By the time he got back, it was dusk. He saw masked men in asymmetric order beside his grandfather’s hut. They all had machetes in their hands and small flint tied with a string of leather around their legs. They wore glistening animal hide around their waist. A few, the digits of a man’s hand also wore theirs around their waist as well as across their shoulders. Three had tall feathers on their head held together by a string. All except the ones with stringed feathers held a palm frond between their lips.
His grandfather beckoned him into his hut. He was shivering. The last time he was in trouble his grandfather warned him that he was going to sell him off. As soon as he entered the hut, he knelt down to plead with his grandfather, but his grandfather gave him a stern look. “Sit down with your brothers, child.”
He looked at his brothers, then at his uncles, Omehia, Nwóna’azu and Cheta and frowned. Everyone was present except…

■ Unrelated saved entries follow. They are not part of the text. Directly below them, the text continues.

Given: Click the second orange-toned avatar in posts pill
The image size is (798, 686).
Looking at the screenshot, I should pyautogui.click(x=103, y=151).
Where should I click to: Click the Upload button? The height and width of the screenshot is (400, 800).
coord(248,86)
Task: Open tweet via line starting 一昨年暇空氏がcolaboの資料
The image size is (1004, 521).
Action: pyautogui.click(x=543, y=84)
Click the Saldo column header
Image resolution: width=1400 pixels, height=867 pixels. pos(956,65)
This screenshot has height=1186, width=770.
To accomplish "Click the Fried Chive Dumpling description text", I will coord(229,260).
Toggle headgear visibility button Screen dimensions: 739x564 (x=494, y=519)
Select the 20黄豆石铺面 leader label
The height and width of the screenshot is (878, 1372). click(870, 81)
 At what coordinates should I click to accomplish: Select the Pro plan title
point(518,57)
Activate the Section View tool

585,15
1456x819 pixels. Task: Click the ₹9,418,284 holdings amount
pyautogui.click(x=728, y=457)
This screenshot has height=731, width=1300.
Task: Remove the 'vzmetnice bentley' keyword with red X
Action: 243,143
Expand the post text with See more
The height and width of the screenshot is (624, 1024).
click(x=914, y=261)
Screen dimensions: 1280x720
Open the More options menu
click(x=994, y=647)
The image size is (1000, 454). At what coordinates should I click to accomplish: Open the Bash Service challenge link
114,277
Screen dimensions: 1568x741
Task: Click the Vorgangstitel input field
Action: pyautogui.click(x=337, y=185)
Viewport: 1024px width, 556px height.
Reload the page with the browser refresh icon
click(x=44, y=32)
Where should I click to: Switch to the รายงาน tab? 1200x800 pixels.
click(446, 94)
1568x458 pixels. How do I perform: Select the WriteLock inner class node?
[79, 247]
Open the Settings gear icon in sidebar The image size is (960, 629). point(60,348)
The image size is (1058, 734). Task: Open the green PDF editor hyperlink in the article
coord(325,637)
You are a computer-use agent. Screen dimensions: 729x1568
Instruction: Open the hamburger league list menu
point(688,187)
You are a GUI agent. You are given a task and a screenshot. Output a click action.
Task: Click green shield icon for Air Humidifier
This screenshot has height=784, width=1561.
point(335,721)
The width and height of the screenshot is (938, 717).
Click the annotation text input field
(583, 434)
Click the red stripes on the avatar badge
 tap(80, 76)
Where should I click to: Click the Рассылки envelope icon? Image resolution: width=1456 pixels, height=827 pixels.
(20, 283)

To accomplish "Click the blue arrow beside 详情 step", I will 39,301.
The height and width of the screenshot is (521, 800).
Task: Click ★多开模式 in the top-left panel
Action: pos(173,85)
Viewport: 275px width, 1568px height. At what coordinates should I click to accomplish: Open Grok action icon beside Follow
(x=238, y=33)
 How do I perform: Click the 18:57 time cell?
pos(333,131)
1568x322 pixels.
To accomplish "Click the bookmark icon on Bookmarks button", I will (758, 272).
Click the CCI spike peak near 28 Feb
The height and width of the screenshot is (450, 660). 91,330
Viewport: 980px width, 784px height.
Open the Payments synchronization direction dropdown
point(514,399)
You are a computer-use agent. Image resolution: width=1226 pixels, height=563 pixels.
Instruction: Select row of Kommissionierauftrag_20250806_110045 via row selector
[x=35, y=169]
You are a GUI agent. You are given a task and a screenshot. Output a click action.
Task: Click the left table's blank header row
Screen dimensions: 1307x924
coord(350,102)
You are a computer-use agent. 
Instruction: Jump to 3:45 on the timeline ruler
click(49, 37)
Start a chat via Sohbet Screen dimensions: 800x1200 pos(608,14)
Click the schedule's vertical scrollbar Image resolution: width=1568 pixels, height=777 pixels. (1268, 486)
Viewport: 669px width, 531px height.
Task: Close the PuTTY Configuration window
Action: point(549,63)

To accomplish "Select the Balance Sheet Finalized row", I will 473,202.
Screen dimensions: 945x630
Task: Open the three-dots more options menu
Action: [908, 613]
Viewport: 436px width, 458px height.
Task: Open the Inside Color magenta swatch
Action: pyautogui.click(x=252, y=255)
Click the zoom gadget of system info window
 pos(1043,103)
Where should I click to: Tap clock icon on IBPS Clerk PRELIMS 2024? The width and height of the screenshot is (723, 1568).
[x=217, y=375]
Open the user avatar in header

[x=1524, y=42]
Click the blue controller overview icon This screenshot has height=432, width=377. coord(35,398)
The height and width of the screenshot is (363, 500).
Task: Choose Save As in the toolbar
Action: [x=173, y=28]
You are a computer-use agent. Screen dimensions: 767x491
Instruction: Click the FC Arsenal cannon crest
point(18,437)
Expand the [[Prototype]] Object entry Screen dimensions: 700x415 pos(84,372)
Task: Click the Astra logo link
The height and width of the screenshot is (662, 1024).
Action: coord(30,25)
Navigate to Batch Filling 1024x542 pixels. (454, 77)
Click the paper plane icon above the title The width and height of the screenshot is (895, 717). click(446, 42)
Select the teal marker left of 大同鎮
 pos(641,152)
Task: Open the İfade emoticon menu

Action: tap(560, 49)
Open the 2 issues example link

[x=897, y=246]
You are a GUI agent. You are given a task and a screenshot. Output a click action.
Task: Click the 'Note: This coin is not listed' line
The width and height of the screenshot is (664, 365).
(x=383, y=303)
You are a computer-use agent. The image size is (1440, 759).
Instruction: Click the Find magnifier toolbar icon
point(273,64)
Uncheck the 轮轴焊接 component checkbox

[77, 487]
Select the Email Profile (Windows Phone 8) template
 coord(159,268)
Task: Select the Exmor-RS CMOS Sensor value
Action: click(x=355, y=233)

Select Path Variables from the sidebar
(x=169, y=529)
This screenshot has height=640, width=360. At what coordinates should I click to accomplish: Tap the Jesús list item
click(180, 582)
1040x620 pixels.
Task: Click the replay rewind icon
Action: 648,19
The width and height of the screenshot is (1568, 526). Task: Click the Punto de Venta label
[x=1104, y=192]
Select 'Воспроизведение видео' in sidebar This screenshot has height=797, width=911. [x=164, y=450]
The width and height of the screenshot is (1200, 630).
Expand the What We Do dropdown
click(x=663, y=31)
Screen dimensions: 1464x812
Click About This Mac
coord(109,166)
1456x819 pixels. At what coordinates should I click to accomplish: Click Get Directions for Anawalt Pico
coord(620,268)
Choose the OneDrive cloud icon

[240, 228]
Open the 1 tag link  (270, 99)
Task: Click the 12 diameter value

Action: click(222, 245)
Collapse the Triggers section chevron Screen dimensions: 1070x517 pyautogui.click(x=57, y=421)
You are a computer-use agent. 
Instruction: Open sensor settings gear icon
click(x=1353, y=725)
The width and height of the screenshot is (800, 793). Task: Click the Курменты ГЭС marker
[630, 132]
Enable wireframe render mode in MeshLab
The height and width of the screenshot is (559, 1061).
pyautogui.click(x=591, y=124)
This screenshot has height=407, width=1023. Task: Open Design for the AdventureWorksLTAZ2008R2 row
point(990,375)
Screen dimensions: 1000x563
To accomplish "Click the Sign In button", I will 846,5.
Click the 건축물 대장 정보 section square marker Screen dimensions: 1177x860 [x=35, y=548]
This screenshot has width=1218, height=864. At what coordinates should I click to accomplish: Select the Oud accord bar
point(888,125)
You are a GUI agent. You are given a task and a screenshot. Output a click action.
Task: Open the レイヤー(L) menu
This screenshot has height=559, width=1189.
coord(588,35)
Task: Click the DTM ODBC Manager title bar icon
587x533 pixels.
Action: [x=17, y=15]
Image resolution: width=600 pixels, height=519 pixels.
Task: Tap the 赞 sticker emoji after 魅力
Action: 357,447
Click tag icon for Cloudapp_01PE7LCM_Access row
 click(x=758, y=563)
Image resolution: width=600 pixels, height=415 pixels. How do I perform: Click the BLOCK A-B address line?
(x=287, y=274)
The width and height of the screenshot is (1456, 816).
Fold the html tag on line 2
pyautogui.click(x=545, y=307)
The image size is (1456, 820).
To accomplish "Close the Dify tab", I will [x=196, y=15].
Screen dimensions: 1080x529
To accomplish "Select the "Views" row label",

“Your grandmother has just passed, and my days are numbered. You will all have to be strong these few days. I need to determine who I’ll pass this totem cape too. You, sons of my son will be confined to your quarters and will come out only at my bidding. The palace guards are not here for your protection but mine. They are to ensure everyone adheres to my instructions.”
Omehia thought. If none of us can lay claim to the throne, then why did you adopt us? He wasn’t please that his father had chosen his grandsons when he had three sons who understood responsibility. He cleared his throat and asked. “How many days do you need to deliberate?”
“Four. You and your brothers are also not permitted to leave these premises.”
Omehia, Nwóna’azu and Cheta bowed and chorused, “Yes Father.”
He waved them off and everyone got up to leave. “Uzò.”
Okpararebisi froze in his tracks. He fidgeted as he awaited his punishment.
“Where are you coming from?”
Okpararebisi lowered his head, he couldn’t possibly mention where he was.
His grandfather cleared his throat.
“I went to the stream to clear my head.”
“Hmm, my son.” he paused and rested a hand on his Okpararebisi’s shoulder. “A seed that is not dead cannot birth a tree. You’ve to grow a thick hide. Where have you heard that running away solved anything? Now, go join your brothers.”